Good news greeted space station flight controllers this morning when, shortly after awakening, Expedition Two flight engineer Susan Helms reported that the International Space Station computer systems may be returning to normal. Working at a laptop computer aboard the station that serves as the crew's primary interface with the station's United States command and control computer system, Helms reported the good news at about 3:45 a.m. Shortly afterward, Helms performed a series of troubleshooting steps that restored the ground's ability to monitor and send commands to the station's U.S. systems.
Space station flight controllers then sent commands that have put the station's systems in a better configuration in the event computer problems recur today. They also are planning to send commands that will transmit data to the ground from the station computers to allow technicians to thoroughly analyze those computers' hardware and software as part of the investigation that is under way to determine the cause of the computer problems.
Today's plan for the astronauts and cosmonauts aboard Endeavour and the station will have them continue joint work this morning to reload the Raffaello logistics module with unneeded station equipment and supplies for return to Earth. The crews have almost completed unloading the 4,000 pounds of equipment that Raffaello carried to the station. While that reloading work takes place, flight controllers will continue their analysis of the station computers.
Given continued success with the computer troubleshooting, the crews will resume work with the station's new Canadarm2 and the shuttle's robotic arm after 8 a.m., handing off a 3,000-pound Spacelab Pallet from the station arm to the shuttle arm to store the pallet back in Endeavour's payload bay.

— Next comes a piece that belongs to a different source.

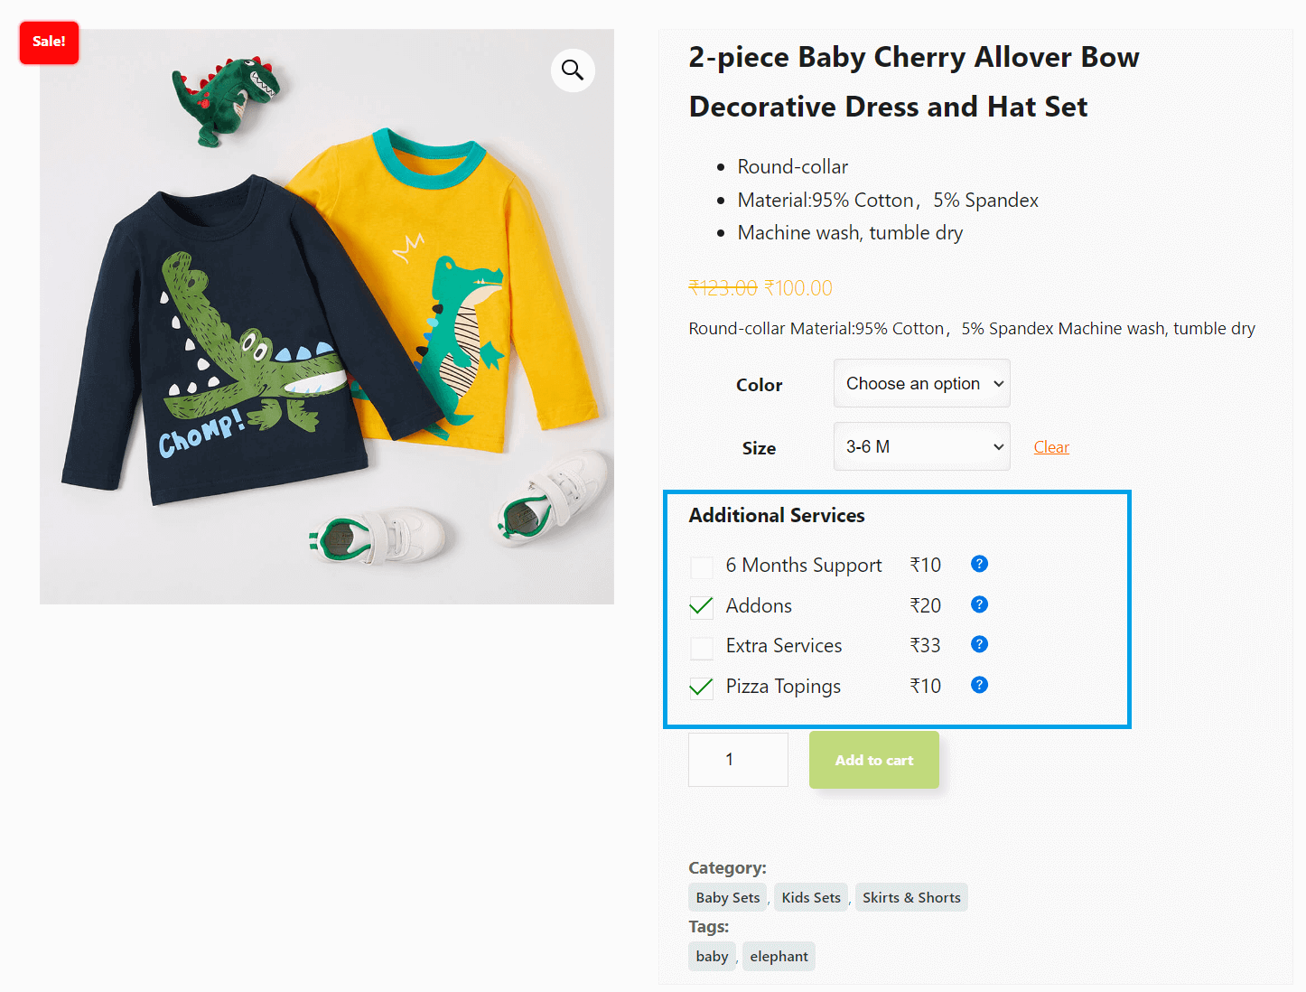Select the baby tag
This screenshot has width=1306, height=992.
pyautogui.click(x=712, y=956)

Another reboost of the spacecraft's altitude is planned later today as well, an hour-long jet firing by Endeavour that will raise the complex's altitude by almost 4½ miles.
A practice run with the new station arm to rehearse moves the arm must make during the next shuttle assembly mission to the station to attach a new airlock will be conducted on Friday.
The crew of Endeavour was awakened just after 2:40 a.m. by a Russian folk song, "Behind the Fog." That song was played for Endeavour crewmember Russian cosmonaut Yuri Lonchakov. The two spacecraft are orbiting the Earth every 92 minutes at an altitude of 243 statute miles. The next status report will be issued this evening at the end of the crews' day or as events warrant.